Heading: Tolling the statute of limitations.

Text: ¶ 25 Because we vacate that portion of the court of appeals' opinion requiring each member of the putative class to individually exhaust his or her administrative remedies, we must now determine whether the filing of a class administrative claim can toll the statute of limitations for other putative class members. The relevant section of the Arizona tax code is A.R.S. § 42-1106(C) (1999), which states that failure to begin an action for refund or credit within the time specified in this section is a bar against recovery of taxes.... However, the statute of limitations is tolled while the claimant exhausts his or her administrative remedies. See Third & Catalina Assocs. v. City of Phoenix, 182 Ariz. 203, 207, 895 P.2d 115, 119 (App.1994). Logic dictates that, if a claimant is allowed to exhaust administrative remedies on behalf of a class of those similarly situated, tolling of the statute of limitations should receive similar treatment.
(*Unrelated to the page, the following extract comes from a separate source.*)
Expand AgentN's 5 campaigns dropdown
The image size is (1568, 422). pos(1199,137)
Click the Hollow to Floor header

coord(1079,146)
This conclusion, of course, does not apply to those claims already barred at the administrative level by the statute of limitations at the time Ladewig's representative claim was filed. See A.R.S. § 42-1106 (1999). [12] We hold that only those taxpayers whose claims were not barred by the statute of limitations, and who therefore could have filed separate, individual administrative refund claims at the time Ladewig filed her representative claim, and whose administrative remedies were therefore preserved by Ladewig's filing, are not barred by the statute of limitations and may join as members of the class in tax court.